> **Task item**: Every line of the records below that has the word "link" should be copied.

(Collected data entries)

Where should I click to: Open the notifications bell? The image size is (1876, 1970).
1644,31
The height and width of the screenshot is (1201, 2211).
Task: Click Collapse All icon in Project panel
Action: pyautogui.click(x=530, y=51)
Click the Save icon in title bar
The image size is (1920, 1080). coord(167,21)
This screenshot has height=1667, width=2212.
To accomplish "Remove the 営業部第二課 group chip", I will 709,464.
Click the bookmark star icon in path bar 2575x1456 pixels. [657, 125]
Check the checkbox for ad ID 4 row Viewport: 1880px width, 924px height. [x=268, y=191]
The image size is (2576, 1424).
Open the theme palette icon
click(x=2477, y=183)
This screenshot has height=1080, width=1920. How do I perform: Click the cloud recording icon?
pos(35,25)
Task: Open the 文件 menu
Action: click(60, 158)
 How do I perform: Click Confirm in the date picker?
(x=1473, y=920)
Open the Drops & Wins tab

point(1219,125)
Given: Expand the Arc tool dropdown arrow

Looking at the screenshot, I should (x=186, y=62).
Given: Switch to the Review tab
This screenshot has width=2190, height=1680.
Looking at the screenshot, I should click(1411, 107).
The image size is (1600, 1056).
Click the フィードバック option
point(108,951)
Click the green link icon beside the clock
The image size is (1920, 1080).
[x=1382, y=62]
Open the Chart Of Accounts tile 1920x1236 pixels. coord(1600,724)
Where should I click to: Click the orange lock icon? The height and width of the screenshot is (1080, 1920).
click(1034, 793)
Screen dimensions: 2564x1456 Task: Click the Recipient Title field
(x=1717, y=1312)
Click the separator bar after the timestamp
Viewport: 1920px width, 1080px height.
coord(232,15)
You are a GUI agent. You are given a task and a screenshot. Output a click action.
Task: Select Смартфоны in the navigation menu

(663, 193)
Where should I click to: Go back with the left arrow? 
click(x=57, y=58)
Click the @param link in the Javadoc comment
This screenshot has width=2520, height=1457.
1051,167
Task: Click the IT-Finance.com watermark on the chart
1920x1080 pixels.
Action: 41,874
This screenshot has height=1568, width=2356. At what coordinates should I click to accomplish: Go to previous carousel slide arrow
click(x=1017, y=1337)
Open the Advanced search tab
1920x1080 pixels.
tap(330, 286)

> **Answer for this exercise**:
Click the green link icon beside the clock
Click the @param link in the Javadoc comment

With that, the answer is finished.